### Problem set
1: According to the text on transposon mutagenesis, how many transposon mutants were in the pool used in S. Typhimurium?
2: Quote the text on transposon mutagenesis from "We have also" to "a suitable transposon.".
3: Translate this sentence from the text on transposon mutagenesis into Spanish: "Passaging the full transposon library six times allowed the identification of genes that are advantageous for growth without being absolutely essential."

### Text segment
Transposon insertion site bias is often cited as a limitation of transposon mutagenesis techniques. We detected a bias toward insertion in A + T-rich regions (Supplemental Fig. S1), but the frequency of insertion achieved by the number of transposon mutants ensured that even G + C-rich regions contained numerous insertions. Given that transposon insertion sites delimited essential genes, we have no reason to believe that transposon insertion bias has had any bearing upon our conclusions.

We have also used this technique in S. Typhimurium with a pool of one million transposon mutants. The sequence data from this library is currently being analyzed, but preliminary results indicate genome coverage is of an equivalent density to the S. Typhi library. This technique should work for any bacterium in which a large enough mutant library can be obtained, which is dependent upon transformation rates and a suitable transposon.

Passaging the full transposon library six times allowed the identification of genes that are advantageous for growth without being absolutely essential. More strikingly, a small set of genes were identified that are apparently disadvantageous during nutrient-rich growth under laboratory conditions. This is the first time, to our knowledge, that a transposon mutagenesis screen has been used successfully to determine genes costly to a growth condition, as well as those required for it.

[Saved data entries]

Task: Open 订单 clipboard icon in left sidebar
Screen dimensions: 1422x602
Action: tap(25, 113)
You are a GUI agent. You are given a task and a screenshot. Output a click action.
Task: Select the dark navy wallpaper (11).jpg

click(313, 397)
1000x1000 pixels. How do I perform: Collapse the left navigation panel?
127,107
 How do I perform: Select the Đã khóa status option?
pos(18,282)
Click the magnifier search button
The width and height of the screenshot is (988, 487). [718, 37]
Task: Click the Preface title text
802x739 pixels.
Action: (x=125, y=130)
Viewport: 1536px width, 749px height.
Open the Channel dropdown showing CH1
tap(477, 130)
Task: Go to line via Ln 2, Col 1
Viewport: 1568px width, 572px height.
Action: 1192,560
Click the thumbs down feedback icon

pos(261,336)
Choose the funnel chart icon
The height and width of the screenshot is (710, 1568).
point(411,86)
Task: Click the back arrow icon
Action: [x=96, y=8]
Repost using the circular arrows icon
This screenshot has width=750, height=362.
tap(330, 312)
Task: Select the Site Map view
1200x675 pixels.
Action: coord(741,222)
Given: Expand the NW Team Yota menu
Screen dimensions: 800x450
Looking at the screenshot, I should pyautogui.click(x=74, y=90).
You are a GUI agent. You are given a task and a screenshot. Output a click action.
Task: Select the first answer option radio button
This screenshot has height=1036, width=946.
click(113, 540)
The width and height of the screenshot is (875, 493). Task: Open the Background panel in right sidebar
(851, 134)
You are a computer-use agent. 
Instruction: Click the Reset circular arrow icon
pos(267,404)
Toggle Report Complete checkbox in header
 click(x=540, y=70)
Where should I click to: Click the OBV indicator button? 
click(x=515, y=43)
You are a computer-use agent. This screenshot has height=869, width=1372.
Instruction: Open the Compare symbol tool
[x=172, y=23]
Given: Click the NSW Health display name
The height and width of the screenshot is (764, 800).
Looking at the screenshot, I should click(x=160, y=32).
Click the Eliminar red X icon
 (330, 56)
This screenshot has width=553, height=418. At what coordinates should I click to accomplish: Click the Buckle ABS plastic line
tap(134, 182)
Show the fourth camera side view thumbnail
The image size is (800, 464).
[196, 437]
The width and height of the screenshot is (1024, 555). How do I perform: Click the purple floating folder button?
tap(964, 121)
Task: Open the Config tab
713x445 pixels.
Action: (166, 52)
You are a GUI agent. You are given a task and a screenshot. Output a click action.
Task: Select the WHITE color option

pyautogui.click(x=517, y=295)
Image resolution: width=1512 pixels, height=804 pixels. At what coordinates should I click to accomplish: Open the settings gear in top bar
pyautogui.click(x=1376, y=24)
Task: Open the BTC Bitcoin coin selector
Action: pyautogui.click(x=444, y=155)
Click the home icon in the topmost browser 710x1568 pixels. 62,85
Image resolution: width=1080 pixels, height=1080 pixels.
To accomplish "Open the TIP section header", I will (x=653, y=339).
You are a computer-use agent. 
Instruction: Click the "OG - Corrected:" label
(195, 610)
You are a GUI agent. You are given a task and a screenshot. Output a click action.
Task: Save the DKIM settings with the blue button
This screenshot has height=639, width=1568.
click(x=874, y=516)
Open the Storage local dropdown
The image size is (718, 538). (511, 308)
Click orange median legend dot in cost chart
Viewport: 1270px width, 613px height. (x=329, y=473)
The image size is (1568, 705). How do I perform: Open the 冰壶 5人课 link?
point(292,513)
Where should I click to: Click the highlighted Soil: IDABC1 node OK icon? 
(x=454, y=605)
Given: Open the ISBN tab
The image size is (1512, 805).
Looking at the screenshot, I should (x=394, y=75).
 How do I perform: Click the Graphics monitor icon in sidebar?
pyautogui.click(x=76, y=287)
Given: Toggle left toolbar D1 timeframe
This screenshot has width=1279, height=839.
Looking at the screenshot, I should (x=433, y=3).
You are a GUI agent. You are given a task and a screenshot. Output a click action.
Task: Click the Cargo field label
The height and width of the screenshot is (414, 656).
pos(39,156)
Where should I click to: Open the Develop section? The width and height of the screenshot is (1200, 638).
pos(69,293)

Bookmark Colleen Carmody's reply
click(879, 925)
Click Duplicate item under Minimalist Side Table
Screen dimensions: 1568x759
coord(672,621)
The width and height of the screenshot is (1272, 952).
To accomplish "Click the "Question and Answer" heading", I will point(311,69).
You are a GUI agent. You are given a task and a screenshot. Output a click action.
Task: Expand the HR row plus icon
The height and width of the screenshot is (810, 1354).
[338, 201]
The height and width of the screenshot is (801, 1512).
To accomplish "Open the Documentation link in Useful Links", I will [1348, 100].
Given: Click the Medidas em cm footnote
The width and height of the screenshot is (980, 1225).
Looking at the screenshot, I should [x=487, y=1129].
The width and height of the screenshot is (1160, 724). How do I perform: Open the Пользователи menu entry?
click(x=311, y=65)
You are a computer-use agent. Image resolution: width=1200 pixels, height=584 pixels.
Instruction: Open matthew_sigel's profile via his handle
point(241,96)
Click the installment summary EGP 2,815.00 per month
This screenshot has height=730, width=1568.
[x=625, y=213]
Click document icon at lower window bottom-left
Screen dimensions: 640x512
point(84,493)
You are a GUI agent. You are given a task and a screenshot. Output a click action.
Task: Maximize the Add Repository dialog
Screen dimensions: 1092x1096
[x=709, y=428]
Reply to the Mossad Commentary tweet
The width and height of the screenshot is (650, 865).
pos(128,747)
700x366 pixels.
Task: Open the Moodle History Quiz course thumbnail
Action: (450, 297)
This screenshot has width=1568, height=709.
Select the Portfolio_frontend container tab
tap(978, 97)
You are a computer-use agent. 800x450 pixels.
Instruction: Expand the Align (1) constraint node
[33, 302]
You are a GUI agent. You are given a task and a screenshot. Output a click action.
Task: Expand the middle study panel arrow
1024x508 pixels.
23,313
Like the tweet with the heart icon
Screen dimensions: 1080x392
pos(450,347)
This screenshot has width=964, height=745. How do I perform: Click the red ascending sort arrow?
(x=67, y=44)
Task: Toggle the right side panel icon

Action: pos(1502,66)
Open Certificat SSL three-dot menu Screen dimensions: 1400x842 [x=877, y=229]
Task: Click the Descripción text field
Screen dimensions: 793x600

### Answers provided
1: One million.

2:
We have also used this technique in S. Typhimurium with a pool of one million transposon mutants. The sequence data from this library is currently being analyzed, but preliminary results indicate genome coverage is of an equivalent density to the S. Typhi library. This technique should work for any bacterium in which a large enough mutant library can be obtained, which is dependent upon transformation rates and a suitable transposon.

3: Pasar la biblioteca completa de transposones seis veces permitió identificar genes que son ventajosos para el crecimiento sin ser absolutamente esenciales.